§ Exercise brief
Turn everything in the records below, from the line containing "The height and" down to the end, into a Markdown table with the columns Row and Line. Skip blank lines and leave the pictures out.

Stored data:
* * *
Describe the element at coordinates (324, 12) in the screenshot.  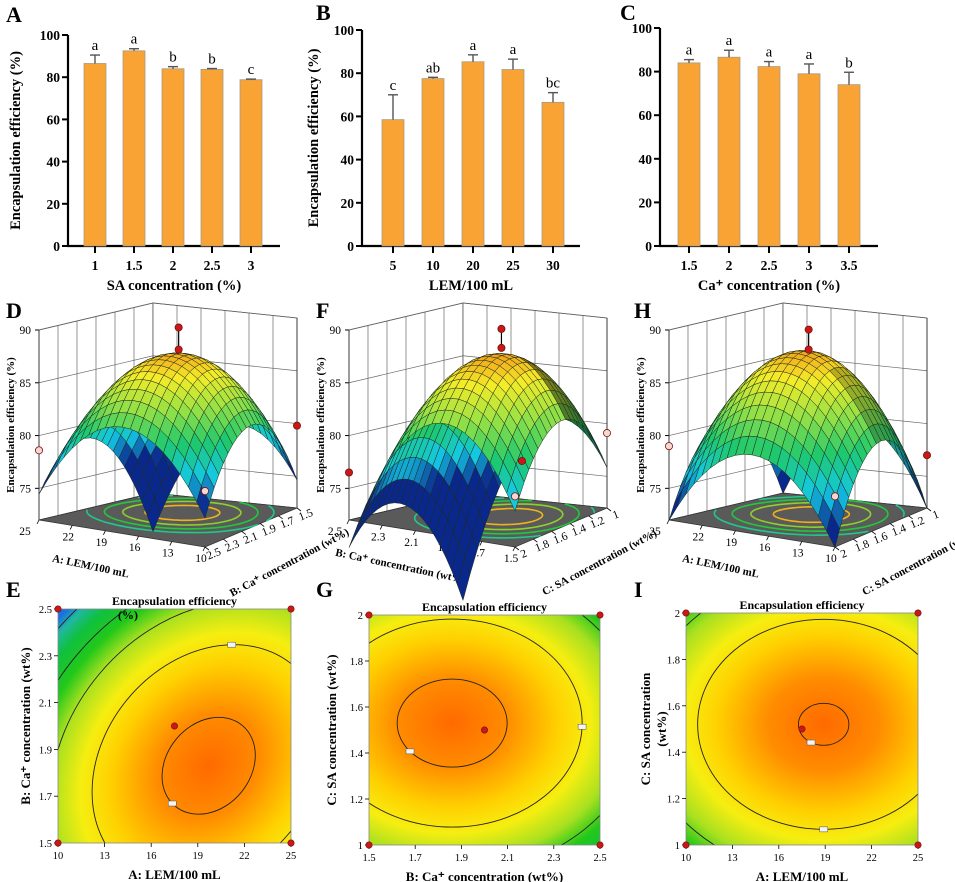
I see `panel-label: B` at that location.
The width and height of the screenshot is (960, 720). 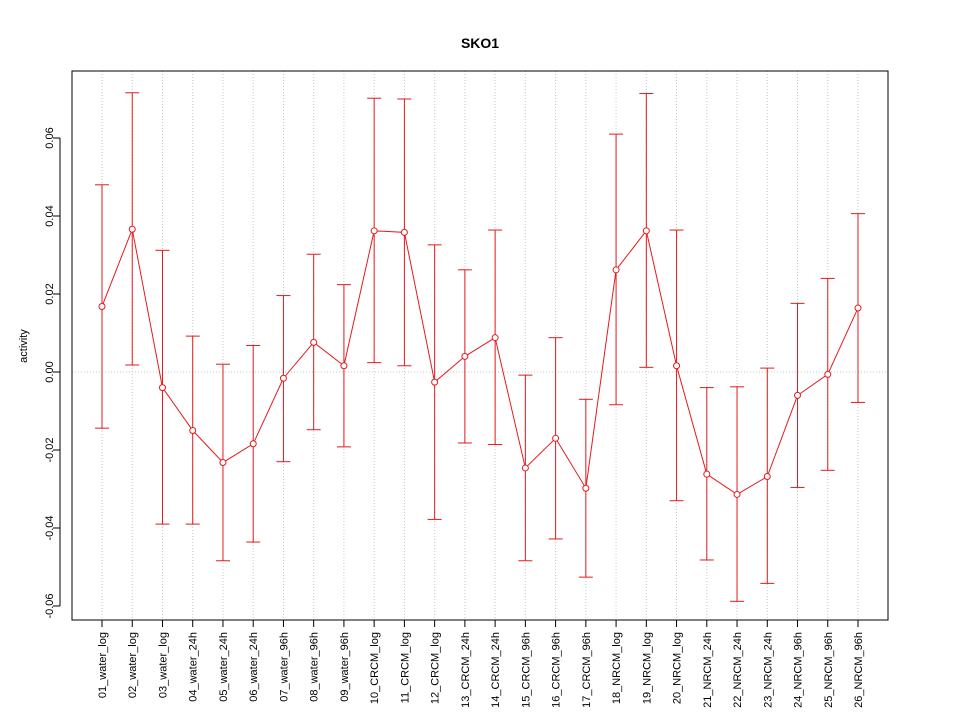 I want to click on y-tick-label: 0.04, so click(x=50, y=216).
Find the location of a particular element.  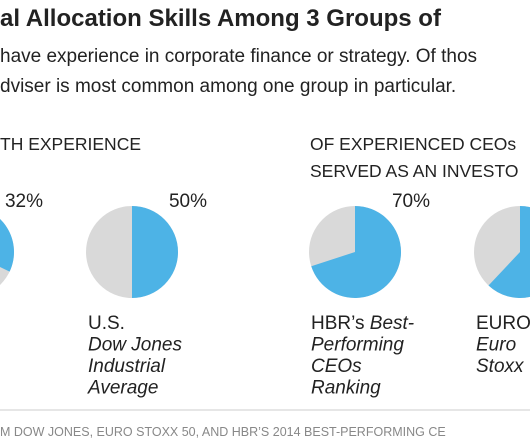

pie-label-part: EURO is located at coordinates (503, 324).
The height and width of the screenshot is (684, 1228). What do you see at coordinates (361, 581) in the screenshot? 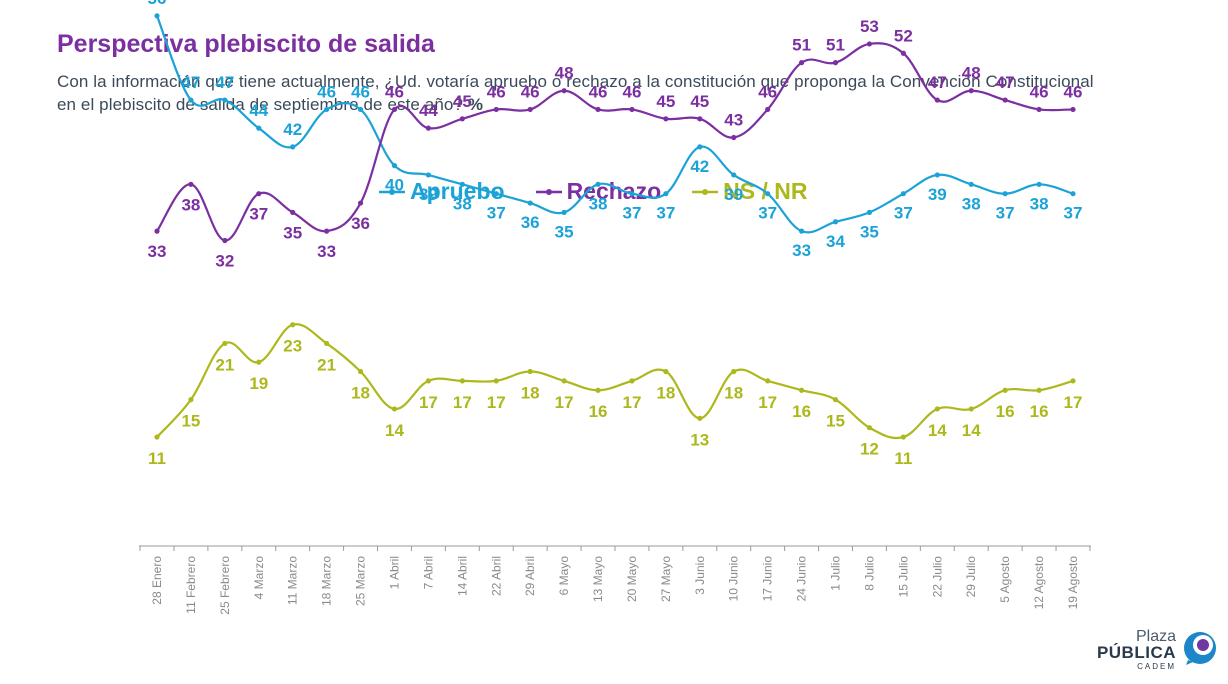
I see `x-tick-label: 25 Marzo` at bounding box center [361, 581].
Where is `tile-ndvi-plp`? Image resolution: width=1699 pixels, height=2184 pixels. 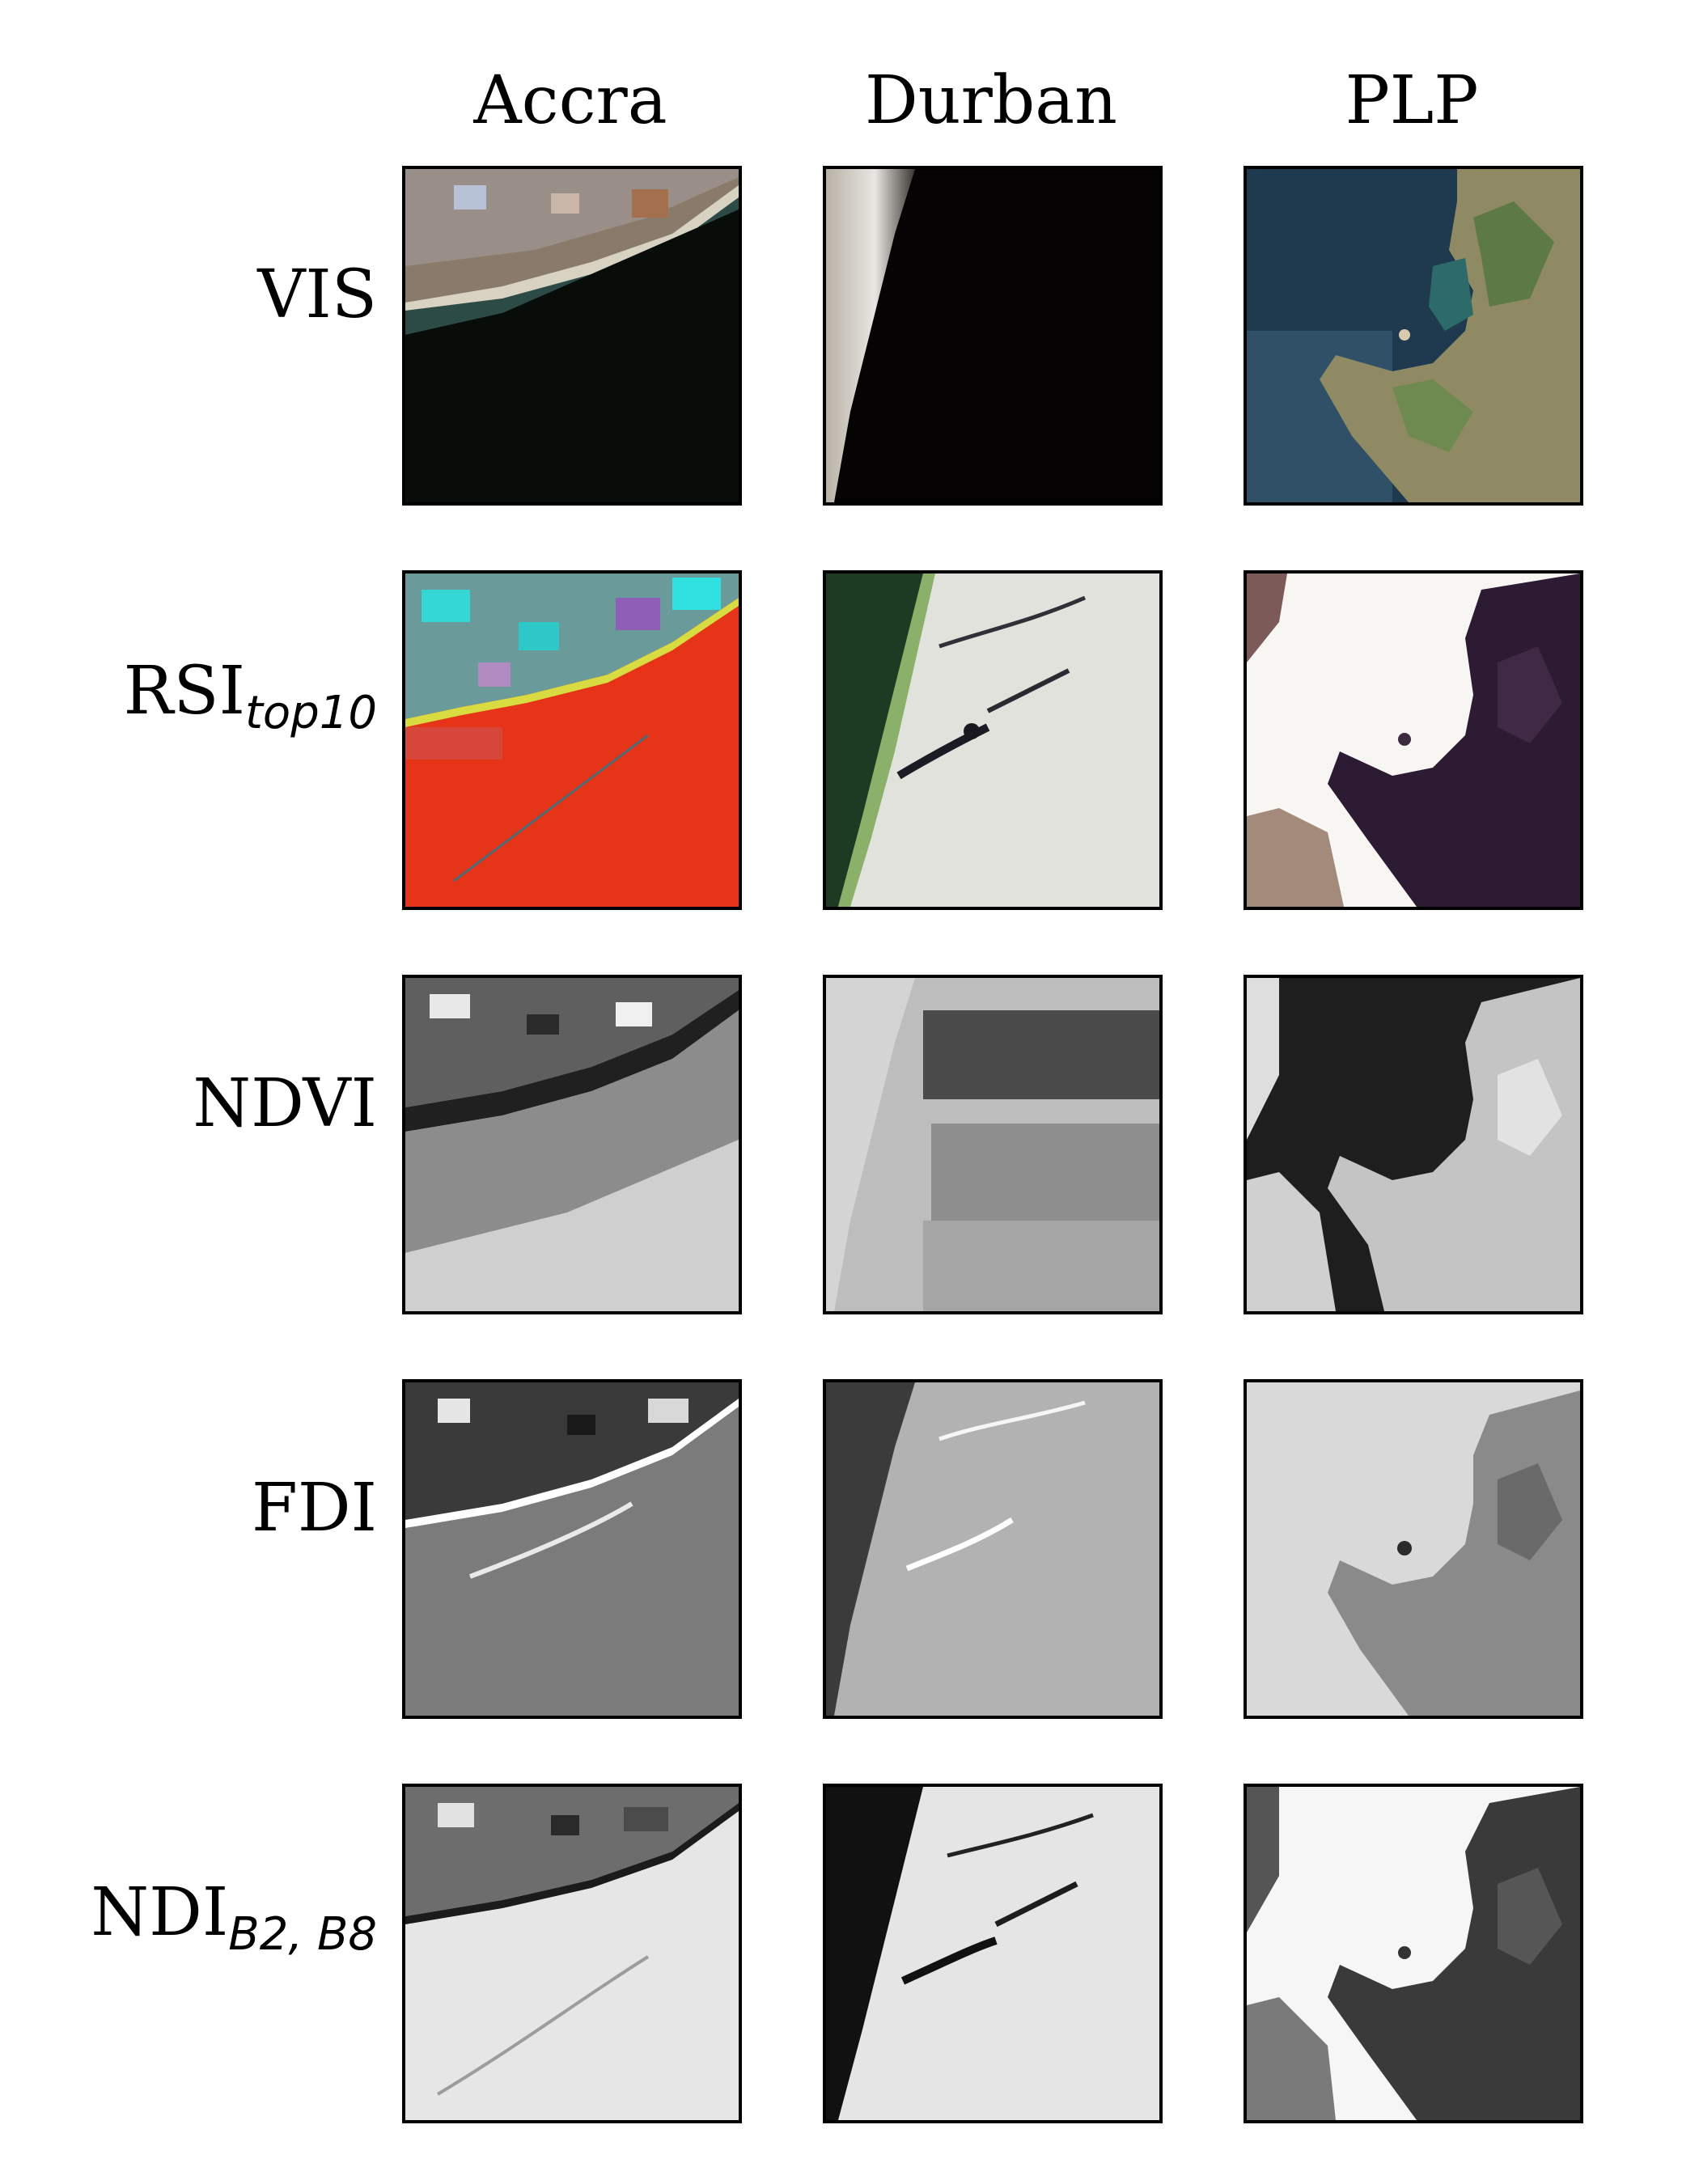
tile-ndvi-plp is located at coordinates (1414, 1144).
* * *
§ Answer space
| Row | Line |
|---|---|
| 1 | The height and width of the screenshot is (684, 1228). What do you see at coordinates (361, 581) in the screenshot?  |
| 2 | I see `x-tick-label: 25 Marzo` at bounding box center [361, 581]. |
| 3 | Where is `tile-ndvi-plp`? Image resolution: width=1699 pixels, height=2184 pixels.  |
| 4 | tile-ndvi-plp is located at coordinates (1414, 1144). |